■ **WHAT TO PRODUCE**:
Repeat verbatim, and only, the lines of the data below, beginning at the line that contains "Open the Kommentar link" and stopping after the line that contains "Task: Click the (512.4M) size text".

____

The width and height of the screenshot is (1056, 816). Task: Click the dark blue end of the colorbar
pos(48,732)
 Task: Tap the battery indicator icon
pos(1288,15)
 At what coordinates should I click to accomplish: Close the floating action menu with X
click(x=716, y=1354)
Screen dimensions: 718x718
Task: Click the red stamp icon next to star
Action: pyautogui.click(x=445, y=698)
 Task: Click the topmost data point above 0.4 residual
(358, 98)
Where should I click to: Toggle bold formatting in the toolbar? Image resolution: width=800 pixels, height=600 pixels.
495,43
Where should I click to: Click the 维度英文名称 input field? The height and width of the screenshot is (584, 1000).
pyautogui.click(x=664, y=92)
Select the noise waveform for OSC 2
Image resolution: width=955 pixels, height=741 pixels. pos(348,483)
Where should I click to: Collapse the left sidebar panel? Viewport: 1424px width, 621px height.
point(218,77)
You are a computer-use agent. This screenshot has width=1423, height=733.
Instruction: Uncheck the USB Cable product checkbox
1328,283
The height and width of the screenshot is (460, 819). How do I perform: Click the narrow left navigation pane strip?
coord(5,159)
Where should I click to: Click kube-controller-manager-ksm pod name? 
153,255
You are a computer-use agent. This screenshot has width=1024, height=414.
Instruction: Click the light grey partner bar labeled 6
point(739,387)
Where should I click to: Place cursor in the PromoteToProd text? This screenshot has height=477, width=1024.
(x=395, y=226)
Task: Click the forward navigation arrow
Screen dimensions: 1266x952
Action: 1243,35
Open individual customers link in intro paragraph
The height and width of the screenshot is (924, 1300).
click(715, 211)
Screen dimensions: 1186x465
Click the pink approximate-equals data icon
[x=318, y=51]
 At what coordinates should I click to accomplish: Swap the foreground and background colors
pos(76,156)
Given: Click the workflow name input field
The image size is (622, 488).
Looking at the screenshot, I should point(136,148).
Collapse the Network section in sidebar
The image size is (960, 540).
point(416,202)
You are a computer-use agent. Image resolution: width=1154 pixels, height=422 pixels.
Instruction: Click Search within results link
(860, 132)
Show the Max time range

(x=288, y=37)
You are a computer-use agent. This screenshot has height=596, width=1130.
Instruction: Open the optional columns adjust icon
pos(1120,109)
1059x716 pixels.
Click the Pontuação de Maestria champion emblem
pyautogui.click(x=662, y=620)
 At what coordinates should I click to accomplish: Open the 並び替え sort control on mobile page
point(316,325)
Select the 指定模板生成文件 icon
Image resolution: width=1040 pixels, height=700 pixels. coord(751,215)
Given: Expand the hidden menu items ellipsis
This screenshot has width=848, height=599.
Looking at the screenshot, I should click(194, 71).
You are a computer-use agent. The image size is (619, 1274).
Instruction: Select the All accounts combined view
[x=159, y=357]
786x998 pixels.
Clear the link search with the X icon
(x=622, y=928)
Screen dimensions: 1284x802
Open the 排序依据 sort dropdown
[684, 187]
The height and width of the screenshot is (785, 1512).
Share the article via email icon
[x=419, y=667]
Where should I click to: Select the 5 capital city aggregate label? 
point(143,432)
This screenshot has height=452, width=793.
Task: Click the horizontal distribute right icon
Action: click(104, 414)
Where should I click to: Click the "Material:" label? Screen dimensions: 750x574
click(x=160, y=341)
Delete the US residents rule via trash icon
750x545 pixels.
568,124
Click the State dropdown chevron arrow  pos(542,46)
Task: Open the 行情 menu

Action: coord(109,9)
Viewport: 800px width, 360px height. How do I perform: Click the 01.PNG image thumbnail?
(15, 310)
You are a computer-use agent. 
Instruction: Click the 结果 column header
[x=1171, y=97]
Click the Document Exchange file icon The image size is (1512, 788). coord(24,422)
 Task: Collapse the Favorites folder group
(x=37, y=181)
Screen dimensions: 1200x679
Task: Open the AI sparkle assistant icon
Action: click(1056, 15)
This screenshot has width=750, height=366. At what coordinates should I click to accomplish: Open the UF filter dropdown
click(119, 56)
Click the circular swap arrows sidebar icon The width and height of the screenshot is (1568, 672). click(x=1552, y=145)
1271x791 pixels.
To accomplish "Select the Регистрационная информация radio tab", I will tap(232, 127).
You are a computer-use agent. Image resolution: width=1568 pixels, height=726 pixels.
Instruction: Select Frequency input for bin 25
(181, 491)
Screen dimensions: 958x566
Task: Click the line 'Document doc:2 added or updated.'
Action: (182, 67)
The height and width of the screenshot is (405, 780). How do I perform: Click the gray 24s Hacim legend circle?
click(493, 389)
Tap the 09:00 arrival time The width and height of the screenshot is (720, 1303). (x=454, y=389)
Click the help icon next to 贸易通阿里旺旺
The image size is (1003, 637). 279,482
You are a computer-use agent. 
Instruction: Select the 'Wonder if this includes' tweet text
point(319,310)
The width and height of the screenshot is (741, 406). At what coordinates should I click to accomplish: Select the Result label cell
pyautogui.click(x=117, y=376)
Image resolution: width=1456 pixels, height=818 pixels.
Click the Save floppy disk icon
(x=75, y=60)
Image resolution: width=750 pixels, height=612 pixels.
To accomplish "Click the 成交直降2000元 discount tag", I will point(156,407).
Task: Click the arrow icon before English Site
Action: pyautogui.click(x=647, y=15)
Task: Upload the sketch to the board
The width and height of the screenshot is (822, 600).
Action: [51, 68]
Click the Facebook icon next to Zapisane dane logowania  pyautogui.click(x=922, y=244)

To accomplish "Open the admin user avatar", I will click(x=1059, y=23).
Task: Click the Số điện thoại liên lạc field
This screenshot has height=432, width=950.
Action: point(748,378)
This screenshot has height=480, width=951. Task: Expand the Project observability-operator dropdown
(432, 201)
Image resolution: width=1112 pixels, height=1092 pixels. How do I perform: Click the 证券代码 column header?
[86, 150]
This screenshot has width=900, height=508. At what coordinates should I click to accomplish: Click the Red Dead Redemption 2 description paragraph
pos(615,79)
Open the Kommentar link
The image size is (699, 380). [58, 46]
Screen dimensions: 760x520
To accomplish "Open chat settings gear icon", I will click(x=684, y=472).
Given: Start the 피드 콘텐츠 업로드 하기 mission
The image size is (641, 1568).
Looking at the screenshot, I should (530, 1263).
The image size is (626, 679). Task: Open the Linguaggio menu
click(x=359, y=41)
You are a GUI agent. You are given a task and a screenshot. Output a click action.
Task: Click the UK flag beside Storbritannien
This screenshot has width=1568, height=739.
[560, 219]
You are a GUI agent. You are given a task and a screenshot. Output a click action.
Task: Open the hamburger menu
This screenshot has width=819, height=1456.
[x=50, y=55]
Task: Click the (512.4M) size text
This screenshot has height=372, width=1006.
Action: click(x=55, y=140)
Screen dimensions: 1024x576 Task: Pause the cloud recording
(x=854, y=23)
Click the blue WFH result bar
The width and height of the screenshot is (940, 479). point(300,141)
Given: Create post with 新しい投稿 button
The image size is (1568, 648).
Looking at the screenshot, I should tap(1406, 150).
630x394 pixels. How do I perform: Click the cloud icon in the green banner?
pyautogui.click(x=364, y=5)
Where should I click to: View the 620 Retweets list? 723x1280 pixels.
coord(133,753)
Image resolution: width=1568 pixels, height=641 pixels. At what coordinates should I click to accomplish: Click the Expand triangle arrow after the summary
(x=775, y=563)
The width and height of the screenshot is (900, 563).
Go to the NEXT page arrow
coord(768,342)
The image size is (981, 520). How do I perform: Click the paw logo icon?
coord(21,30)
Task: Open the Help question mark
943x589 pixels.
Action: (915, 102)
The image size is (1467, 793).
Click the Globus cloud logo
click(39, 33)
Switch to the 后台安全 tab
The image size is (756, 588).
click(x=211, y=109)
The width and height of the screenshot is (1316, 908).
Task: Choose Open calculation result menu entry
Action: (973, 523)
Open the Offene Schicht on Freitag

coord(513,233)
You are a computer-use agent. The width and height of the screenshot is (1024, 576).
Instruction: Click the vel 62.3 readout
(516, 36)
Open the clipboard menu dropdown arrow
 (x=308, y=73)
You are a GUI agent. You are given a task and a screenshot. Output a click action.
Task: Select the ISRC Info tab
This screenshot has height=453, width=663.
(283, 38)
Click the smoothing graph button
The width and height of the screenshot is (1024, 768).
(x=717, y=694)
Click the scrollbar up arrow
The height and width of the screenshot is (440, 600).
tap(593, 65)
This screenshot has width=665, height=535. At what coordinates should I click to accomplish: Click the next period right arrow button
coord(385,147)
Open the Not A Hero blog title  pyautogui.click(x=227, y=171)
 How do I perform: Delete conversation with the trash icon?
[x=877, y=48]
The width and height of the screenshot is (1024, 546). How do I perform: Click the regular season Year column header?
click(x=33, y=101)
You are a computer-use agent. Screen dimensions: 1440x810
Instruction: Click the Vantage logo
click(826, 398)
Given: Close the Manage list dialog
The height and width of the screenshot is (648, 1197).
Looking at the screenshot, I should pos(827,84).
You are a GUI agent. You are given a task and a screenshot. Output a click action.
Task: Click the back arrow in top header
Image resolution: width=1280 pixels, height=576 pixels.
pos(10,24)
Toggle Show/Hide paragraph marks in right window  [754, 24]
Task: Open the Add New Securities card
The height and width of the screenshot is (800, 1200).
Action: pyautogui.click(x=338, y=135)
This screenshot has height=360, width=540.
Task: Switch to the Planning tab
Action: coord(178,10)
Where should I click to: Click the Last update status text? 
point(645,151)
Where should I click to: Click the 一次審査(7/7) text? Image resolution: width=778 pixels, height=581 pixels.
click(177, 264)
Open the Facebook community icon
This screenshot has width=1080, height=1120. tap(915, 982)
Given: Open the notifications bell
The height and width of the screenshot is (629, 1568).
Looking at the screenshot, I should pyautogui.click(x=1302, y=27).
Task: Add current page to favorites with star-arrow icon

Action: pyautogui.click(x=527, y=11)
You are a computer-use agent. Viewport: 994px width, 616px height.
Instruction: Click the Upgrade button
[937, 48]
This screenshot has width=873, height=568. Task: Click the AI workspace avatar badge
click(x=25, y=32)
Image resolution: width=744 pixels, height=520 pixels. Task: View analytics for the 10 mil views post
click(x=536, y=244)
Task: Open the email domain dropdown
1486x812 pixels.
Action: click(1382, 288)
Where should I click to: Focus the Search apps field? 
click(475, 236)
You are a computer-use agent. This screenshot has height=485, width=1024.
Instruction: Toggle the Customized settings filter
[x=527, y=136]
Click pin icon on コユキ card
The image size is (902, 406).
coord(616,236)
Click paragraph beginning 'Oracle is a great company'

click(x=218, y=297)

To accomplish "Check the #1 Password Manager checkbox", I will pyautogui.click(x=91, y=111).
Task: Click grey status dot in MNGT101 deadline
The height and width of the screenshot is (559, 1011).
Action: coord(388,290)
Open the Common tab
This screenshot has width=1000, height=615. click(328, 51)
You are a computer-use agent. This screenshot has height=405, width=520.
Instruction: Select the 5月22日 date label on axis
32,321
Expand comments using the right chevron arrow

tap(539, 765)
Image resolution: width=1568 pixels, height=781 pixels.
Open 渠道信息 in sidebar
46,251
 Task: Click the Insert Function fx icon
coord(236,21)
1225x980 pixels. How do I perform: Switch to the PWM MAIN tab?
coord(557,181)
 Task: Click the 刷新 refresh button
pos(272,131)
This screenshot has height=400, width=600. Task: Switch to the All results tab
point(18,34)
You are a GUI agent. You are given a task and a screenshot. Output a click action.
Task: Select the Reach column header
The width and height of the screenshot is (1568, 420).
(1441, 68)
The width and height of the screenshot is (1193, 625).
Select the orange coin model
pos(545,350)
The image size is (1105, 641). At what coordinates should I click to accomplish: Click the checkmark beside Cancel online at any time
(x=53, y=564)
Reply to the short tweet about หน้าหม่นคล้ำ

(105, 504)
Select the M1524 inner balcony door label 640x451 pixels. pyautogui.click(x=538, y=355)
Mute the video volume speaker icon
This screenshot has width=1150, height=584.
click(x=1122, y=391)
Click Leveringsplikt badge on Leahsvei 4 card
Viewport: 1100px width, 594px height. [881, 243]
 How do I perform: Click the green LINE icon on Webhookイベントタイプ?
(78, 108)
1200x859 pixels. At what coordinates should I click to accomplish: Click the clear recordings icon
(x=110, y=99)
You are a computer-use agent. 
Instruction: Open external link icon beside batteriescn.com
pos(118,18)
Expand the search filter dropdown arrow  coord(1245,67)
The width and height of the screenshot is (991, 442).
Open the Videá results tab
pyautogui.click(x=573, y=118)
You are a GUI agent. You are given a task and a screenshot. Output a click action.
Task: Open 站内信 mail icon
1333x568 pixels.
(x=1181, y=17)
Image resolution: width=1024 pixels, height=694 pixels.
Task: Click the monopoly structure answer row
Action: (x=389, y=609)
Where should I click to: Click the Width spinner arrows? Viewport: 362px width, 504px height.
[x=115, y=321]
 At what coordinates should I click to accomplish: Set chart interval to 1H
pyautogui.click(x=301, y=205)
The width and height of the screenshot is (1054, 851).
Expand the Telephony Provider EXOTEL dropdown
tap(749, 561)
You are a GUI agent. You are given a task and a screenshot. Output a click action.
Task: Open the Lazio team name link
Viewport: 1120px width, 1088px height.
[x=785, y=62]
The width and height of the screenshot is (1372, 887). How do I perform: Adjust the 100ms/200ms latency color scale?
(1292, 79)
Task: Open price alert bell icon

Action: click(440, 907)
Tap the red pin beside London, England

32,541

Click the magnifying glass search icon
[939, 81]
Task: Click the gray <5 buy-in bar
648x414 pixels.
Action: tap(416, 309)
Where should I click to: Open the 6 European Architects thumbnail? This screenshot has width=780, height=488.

____

■ **SOLUTION**:
Open the Kommentar link
The image size is (699, 380). [58, 46]
Screen dimensions: 760x520
To accomplish "Open chat settings gear icon", I will click(x=684, y=472).
Given: Start the 피드 콘텐츠 업로드 하기 mission
The image size is (641, 1568).
Looking at the screenshot, I should (530, 1263).
The image size is (626, 679). Task: Open the Linguaggio menu
click(x=359, y=41)
You are a GUI agent. You are given a task and a screenshot. Output a click action.
Task: Click the UK flag beside Storbritannien
This screenshot has width=1568, height=739.
[560, 219]
You are a GUI agent. You are given a task and a screenshot. Output a click action.
Task: Open the hamburger menu
This screenshot has width=819, height=1456.
[x=50, y=55]
Task: Click the (512.4M) size text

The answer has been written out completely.